═════ Excerpt provided ═════
The plan freed slaves gradually according to age. Though it was designed to withstand resistance from his heirs and the community, Carter’s children and his neighbors fought his plan fiercely in public and the courts. Carter’s document, however, withstood these challenges.
As Carter recorded the first emancipation certificates, his enslaved people seized newfound opportunities for freedom. Former slaves now negotiated with their former master to farm Carter’s lands on their own and unite with family members, many of whom still toiled in slavery. Despite tightening laws on free blacks, most of the freed men and women stayed in the counties where they had been enslaved.
The work of emancipation continued as late as 1852, when Carter’s daughter Julia certified the freedom of Elias Reed. Today thousands of people in Virginia and other states trace their ancestry to the more than 500 individuals ultimately emancipated by Carter’s deed and the new world they forged in freedom.
This post from the Virginia Gazette reported the death on January 31, 1770 of Mary Walker Carter, first wife of Charles Carter of Corotoman. Published three weeks after her death, the account said in her Carter “has lost an excellent and affectionate wife, and the parish a charitable and humane neighbour, and benefactress.” Mary and Charles were both the grandchild of Robert “King” Carter but by different wives: Mary by “King” Carter’s second wife Betty Landon Carter and Charles by his first, Judith Armistead Carter.
The paper offered no details on what caused her death and was actually off by one day: buried at Christ Church, next to her grandparents, the inscription on Mary’s stone reads “Under this stone are the remains of Mary Carter, the affectionate wife of Charles Carter of Corotoman who died on the 30th of January, 1770 after a painful illness of three months during which time she discover’d a truly Christian fortitude. Aged 34 years.”
Within the year Charles Carter had remarried. The paper reported in its November 29, 1770, issue that Carter had married “Miss Nancy Moore, second daughter of Colonel Bernard Moore.” In the mid-1770s the couple would move to Shirley on the James River following the death of Carter’s mother, Elizabeth Hill Carter.
═════
*Tasks to perform*.
1. According to the excerpt about the Carter family, in what year did Carter's daughter Julia certify the freedom of Elias Reed?
2. Reproduce word for word the part of the excerpt about the Carter family that opens with the words containing "As Carter recorded" and closes with "had been enslaved.".
3. Pick up the excerpt about the Carter family after its last sentence and continue it.
═════ Supplied information ═════
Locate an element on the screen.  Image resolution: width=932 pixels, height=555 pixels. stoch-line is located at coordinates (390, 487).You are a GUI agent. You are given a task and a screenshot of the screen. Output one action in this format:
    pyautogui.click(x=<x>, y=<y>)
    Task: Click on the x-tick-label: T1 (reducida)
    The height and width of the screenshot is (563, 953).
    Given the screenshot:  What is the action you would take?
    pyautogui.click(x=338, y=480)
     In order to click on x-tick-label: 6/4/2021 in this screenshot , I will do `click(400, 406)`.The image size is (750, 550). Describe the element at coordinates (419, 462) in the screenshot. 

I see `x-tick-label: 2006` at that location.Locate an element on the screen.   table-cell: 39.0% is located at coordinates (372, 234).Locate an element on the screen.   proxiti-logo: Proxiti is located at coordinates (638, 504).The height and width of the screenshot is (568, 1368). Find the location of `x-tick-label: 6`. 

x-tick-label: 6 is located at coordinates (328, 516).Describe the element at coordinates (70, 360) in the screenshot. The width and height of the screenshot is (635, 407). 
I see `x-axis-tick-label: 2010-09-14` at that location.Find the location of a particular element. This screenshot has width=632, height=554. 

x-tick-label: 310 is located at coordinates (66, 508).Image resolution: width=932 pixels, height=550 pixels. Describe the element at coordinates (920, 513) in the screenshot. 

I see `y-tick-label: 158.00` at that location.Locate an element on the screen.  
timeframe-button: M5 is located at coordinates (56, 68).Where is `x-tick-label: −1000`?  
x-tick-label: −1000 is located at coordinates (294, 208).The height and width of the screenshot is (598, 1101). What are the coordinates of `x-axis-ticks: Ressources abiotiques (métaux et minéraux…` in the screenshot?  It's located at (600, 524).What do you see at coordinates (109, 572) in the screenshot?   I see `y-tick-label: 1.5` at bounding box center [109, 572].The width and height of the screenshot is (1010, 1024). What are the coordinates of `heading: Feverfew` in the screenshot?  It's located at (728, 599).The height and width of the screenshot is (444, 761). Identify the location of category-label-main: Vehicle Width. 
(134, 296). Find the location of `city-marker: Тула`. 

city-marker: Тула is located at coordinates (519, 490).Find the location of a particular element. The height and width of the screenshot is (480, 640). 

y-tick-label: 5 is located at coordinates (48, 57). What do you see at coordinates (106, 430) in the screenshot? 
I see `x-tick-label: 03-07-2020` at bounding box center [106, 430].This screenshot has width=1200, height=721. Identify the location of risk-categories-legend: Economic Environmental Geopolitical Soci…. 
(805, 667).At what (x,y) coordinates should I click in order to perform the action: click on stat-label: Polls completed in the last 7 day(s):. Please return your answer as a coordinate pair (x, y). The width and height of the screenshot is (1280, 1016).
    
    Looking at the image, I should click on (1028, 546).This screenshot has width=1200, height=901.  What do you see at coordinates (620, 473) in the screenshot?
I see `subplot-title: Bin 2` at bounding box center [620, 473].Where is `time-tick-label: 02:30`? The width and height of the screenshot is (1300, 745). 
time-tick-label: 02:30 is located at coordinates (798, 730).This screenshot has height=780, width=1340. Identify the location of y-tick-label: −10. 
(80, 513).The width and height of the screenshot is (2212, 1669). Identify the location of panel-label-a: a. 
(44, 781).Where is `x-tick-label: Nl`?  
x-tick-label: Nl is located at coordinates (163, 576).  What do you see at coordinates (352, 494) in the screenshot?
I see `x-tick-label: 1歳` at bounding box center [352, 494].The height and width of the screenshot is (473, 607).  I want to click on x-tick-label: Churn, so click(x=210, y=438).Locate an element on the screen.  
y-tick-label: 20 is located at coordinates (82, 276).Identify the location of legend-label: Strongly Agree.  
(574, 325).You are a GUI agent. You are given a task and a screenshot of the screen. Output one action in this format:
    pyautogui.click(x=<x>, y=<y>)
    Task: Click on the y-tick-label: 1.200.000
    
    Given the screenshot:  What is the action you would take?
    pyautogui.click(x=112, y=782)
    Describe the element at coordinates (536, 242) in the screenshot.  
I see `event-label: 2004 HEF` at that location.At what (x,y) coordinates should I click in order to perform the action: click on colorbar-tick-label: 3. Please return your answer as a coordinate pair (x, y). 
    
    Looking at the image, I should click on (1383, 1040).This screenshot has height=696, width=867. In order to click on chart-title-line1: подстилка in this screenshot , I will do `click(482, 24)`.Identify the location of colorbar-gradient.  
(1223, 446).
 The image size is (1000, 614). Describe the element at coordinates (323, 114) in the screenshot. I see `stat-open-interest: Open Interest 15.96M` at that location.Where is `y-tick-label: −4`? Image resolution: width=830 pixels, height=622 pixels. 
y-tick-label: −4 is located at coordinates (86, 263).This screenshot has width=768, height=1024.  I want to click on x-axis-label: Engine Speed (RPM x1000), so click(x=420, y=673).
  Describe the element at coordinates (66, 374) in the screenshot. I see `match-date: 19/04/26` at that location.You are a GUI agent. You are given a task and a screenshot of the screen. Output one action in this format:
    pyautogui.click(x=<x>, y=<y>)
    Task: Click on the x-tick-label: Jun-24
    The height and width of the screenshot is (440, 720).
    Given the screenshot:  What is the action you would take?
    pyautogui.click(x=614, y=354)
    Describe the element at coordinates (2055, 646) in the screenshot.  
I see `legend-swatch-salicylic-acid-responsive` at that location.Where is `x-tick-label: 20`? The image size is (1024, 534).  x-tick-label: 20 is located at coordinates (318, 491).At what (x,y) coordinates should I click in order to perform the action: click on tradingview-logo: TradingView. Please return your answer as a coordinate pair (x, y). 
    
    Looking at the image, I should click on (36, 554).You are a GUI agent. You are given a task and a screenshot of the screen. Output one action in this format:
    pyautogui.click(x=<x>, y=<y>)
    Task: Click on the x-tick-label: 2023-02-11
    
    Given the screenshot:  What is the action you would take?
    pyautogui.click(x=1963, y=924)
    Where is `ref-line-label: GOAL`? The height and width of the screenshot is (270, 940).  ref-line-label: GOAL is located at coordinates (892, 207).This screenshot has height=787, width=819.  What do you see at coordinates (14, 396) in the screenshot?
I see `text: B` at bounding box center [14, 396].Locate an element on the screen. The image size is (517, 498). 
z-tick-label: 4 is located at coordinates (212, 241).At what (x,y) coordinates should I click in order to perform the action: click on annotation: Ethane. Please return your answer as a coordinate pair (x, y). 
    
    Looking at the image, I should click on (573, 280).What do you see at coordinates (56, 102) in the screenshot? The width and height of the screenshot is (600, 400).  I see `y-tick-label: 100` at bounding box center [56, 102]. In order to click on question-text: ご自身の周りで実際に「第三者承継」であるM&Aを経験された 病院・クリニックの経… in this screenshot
═════
*Responses in order*.
1. 1852

2.
As Carter recorded the first emancipation certificates, his enslaved people seized newfound opportunities for freedom. Former slaves now negotiated with their former master to farm Carter’s lands on their own and unite with family members, many of whom still toiled in slavery. Despite tightening laws on free blacks, most of the freed men and women stayed in the counties where they had been enslaved.

3.
Among the objects on display in the Carter Reception Center museum is a gold watch made by renowned watch and clockmaker Thomas Tompion of England. Born in Bedfordshire in 1639, Tompion apprenticed to a London clockmaker when he was 25. A decade later, Tompion set up shop at The Dial and Three Crowns at Fleet Street, where he produced over 650 clocks and 5,500 watches until his death in 1713.
Historic Christ Church & Museum’s Tompion watch, signed and numbered by the maker, dates to 1711-1713 and is 22-carat gold. Robert “King” Carter gave the watch to his daughter Elizabeth, who in 1724 married Dr. George Nicholas of Williamsburg. The watch descended through the Nicholas family until it was purchased by Robert Hill Carter II, who left it to his son Beirne Blair Carter. Beirne Carter and his daughter Mary Ross Carter Hutcheson loaned the watch to HCC&M in 1976 for display in the museum.
Few colonial Virginians could afford such an item. Retired Colonial Williamsburg curator Graham Hood says the watch speaks to Robert Carter’s status as the most powerful Virginian of his day:
“It never occurred to me that a Virginian of that time would be up to the level of such an upscale consumer item until I saw the gold pocket watch that “King” Carter had owned, now on display at the Carter family museum at Christ Church, Lancaster County. A rich and heavy object, it says more about the social posture and ambition of that man than almost anything else I know.”